● **DETTAGLI DEL COMPITO**: Copia parola per parola il tratto del testo sui PID namespace compreso tra "Nella figura sopra" e "processi risulta condivisa.", estremi inclusi.

● **TESTO DA LEGGERE**:
----------
Nella figura sopra riportata possiamo osservare come un processo, sfruttando la funzione del PID Namespaces , può originare un namespaces figlio ( child ), ovvero un nuovo albero il cui primo processo presenta PID 1 e diventerà il processo radice nel nuovo child namespaces . Ma c’è di più, la funzione namespaces isolation permette ai processi di essere isolati rispetto ad altri processi sullo stesso sistema, determinando così una gestione separata della tabella dei processi; a differenza di un ambiente chroot dove la gestione dei processi risulta condivisa.
----------
(Righe delle posizioni bersaglio)
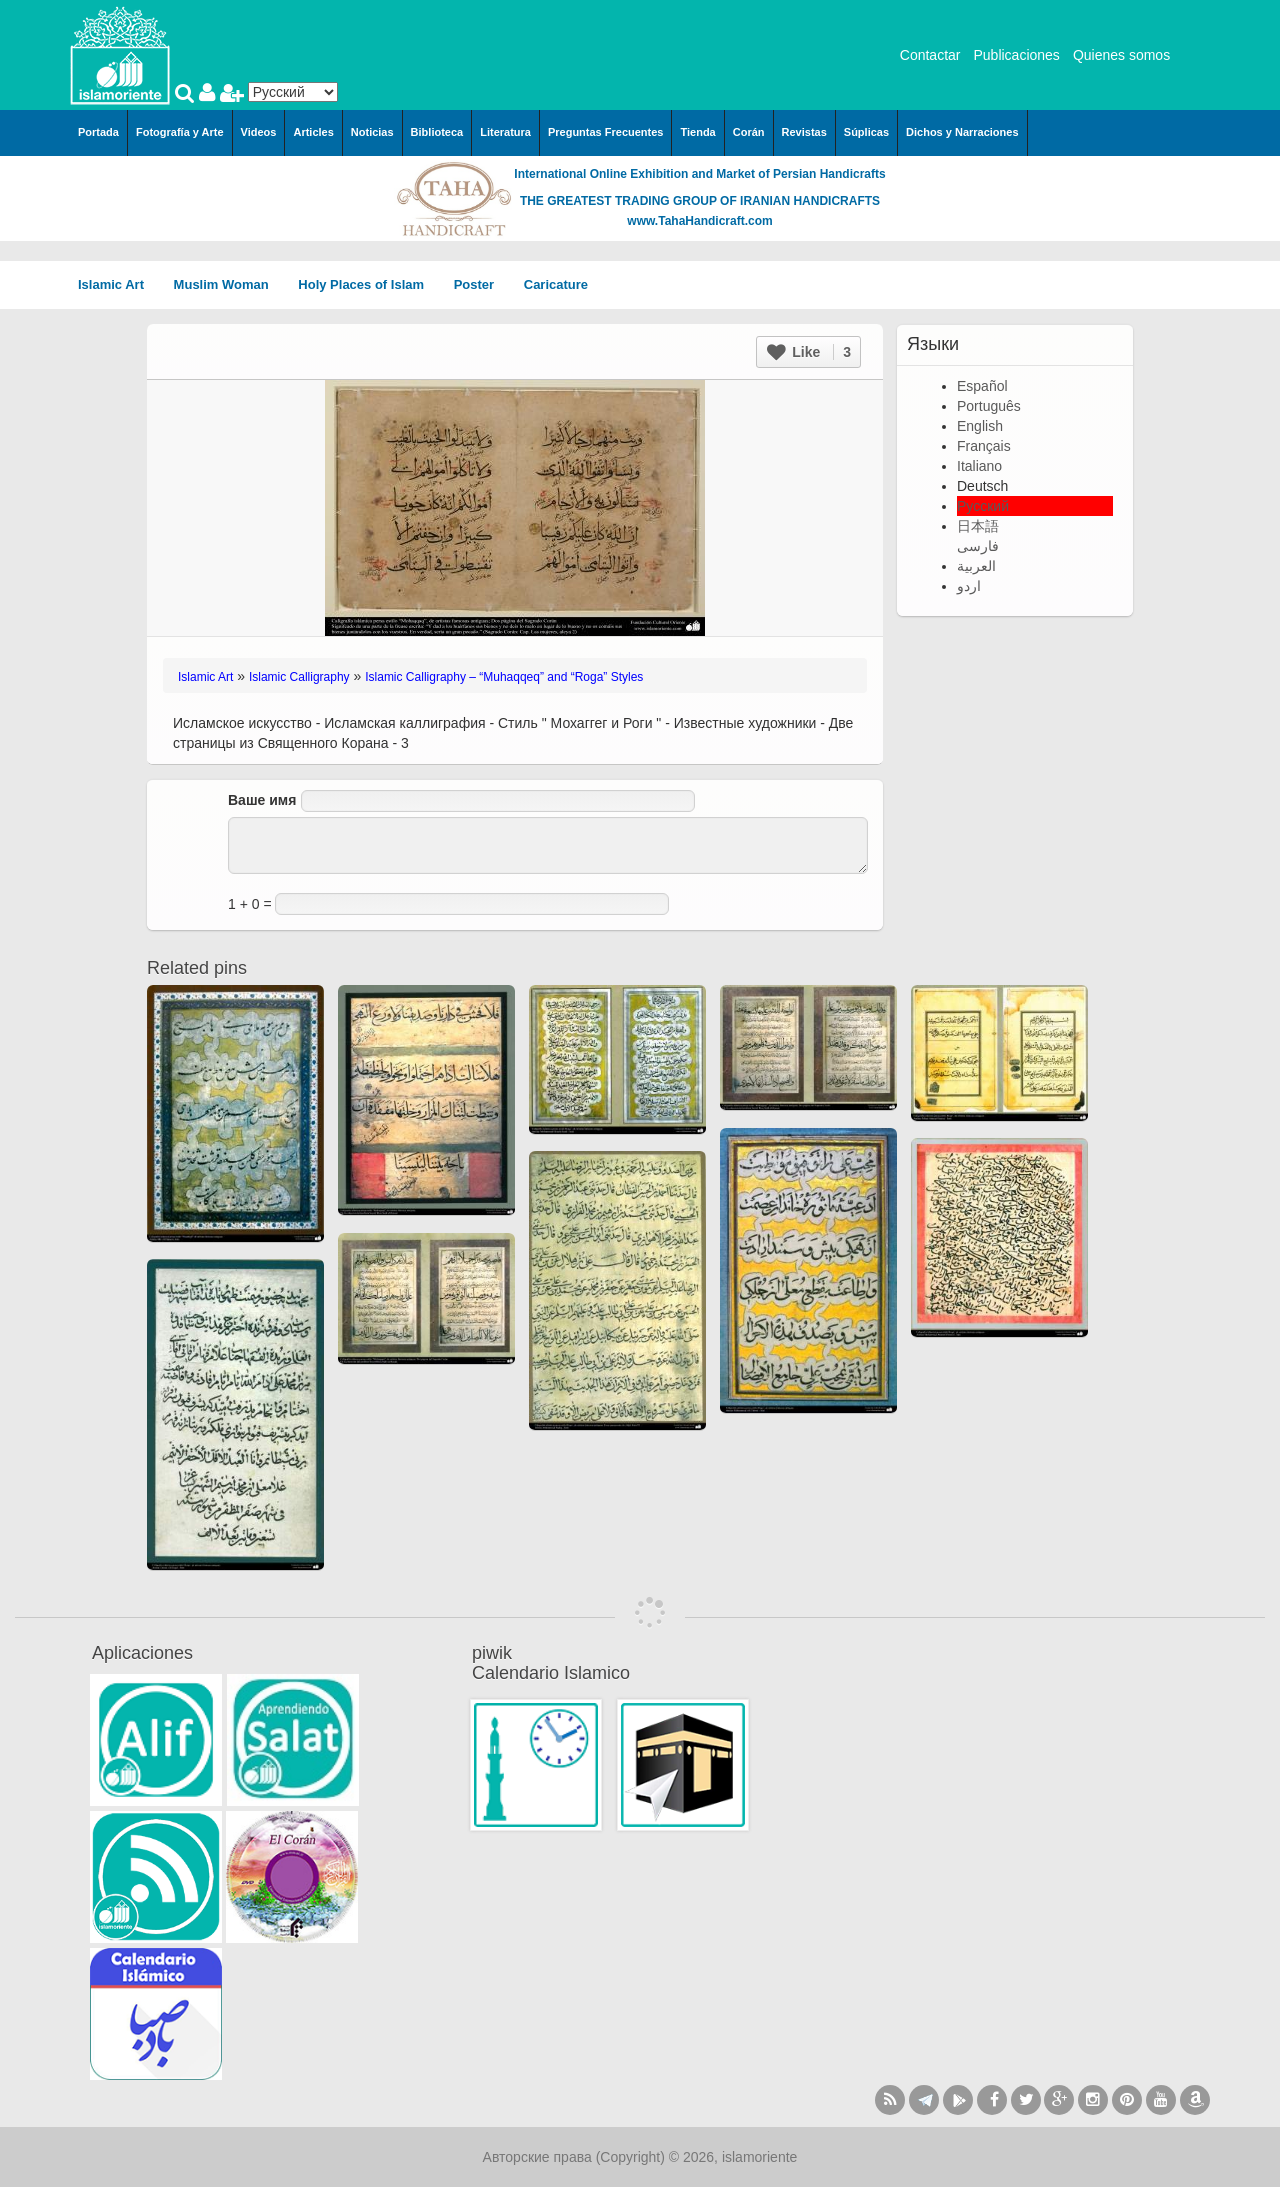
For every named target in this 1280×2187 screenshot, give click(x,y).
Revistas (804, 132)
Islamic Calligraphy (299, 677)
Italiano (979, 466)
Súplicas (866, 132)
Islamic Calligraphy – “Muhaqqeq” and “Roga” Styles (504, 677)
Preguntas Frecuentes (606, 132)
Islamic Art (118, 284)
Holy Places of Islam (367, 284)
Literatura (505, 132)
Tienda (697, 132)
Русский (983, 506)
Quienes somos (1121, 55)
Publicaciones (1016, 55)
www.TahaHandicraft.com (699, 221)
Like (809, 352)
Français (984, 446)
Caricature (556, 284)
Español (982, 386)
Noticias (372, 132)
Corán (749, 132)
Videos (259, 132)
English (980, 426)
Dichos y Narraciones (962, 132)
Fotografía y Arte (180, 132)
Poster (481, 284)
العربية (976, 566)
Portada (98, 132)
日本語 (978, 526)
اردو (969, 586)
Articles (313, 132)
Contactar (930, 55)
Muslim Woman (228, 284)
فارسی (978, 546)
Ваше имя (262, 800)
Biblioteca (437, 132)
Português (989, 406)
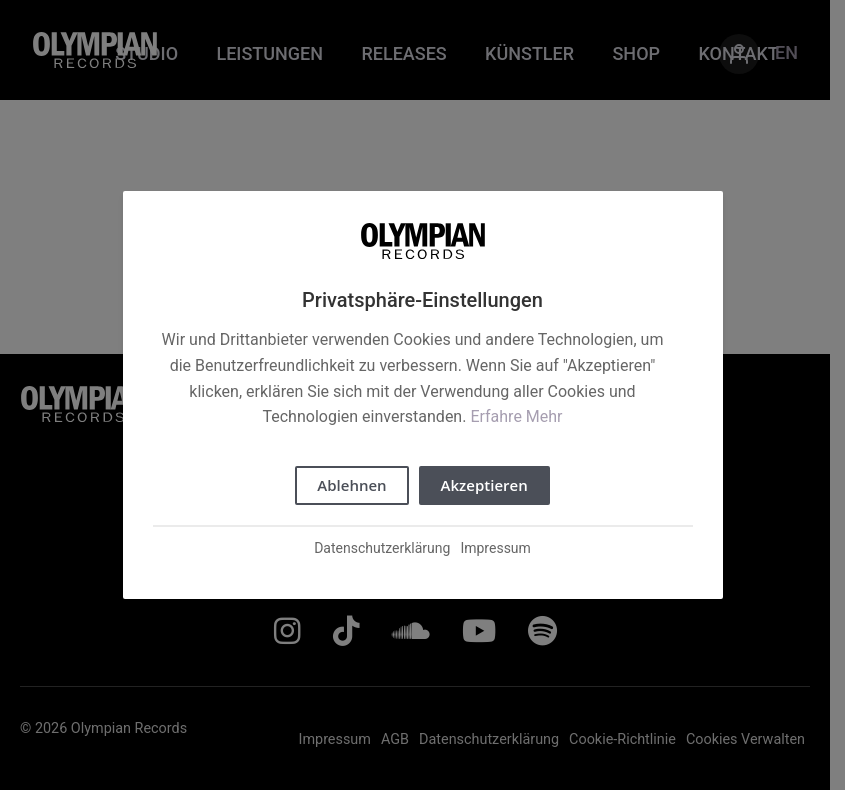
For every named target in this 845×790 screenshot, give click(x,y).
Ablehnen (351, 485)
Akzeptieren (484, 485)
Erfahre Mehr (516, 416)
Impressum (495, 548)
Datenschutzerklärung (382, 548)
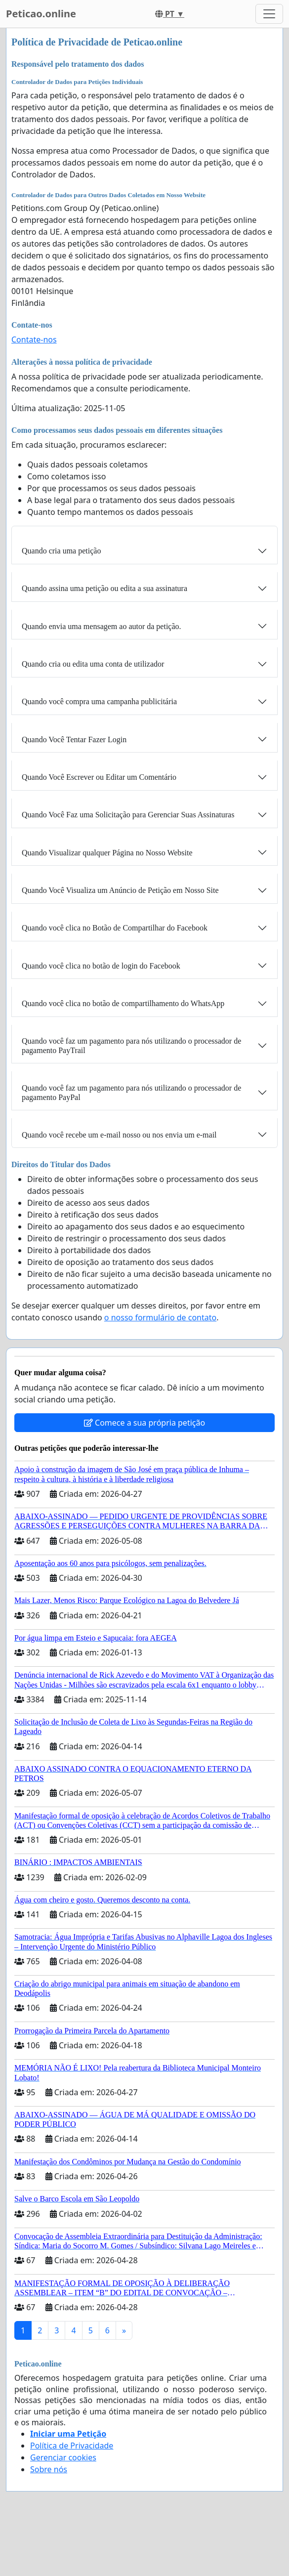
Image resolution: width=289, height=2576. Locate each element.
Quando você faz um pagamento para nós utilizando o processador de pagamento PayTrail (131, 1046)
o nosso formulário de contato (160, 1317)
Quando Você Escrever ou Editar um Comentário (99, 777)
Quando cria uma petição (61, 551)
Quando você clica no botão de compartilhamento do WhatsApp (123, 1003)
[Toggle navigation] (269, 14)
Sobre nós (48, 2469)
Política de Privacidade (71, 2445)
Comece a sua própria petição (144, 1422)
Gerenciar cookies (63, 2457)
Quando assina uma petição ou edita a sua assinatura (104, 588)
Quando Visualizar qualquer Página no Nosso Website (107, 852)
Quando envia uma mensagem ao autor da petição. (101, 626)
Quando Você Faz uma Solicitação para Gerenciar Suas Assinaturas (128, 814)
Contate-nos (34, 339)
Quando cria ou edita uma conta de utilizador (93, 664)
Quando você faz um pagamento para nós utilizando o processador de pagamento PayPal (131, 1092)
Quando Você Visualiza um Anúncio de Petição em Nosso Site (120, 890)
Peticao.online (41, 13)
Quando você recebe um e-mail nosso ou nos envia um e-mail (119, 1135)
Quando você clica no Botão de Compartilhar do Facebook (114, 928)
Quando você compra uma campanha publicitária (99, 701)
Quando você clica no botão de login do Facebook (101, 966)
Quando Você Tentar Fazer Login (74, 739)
----------
● **RISPOSTA SCRITTA**:
Nella figura sopra riportata possiamo osservare come un processo, sfruttando la funzione del PID Namespaces , può originare un namespaces figlio ( child ), ovvero un nuovo albero il cui primo processo presenta PID 1 e diventerà il processo radice nel nuovo child namespaces . Ma c’è di più, la funzione namespaces isolation permette ai processi di essere isolati rispetto ad altri processi sullo stesso sistema, determinando così una gestione separata della tabella dei processi; a differenza di un ambiente chroot dove la gestione dei processi risulta condivisa.